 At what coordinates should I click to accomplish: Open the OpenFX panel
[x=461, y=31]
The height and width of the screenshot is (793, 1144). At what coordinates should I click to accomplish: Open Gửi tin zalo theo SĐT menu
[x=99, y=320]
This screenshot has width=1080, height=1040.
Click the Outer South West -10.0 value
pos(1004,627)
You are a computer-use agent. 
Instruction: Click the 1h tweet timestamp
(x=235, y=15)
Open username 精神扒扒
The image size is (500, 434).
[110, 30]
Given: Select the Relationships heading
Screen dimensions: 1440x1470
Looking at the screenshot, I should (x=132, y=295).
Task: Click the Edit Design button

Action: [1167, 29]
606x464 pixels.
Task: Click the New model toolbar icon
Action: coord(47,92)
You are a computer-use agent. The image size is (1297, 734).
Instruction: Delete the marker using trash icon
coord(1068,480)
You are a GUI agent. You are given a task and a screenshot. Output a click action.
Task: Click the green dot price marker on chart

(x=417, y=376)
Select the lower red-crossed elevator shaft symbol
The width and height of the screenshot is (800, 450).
# # # #
**Problem requirements:**
In every record, change "computer-use agent" to "desktop automation agent" and keep all other lines as they are.

**Output below:**
 At what coordinates should I click to accomplish: Open the OpenFX panel
[x=461, y=31]
The height and width of the screenshot is (793, 1144). At what coordinates should I click to accomplish: Open Gửi tin zalo theo SĐT menu
[x=99, y=320]
This screenshot has width=1080, height=1040.
Click the Outer South West -10.0 value
pos(1004,627)
You are a desktop automation agent. 
Instruction: Click the 1h tweet timestamp
(x=235, y=15)
Open username 精神扒扒
The image size is (500, 434).
[110, 30]
Given: Select the Relationships heading
Screen dimensions: 1440x1470
Looking at the screenshot, I should (x=132, y=295).
Task: Click the Edit Design button

Action: [1167, 29]
606x464 pixels.
Task: Click the New model toolbar icon
Action: coord(47,92)
You are a desktop automation agent. The image size is (1297, 734).
Instruction: Delete the marker using trash icon
coord(1068,480)
You are a GUI agent. You are given a task and a screenshot. Output a click action.
Task: Click the green dot price marker on chart

(x=417, y=376)
Select the lower red-crossed elevator shaft symbol
The width and height of the screenshot is (800, 450).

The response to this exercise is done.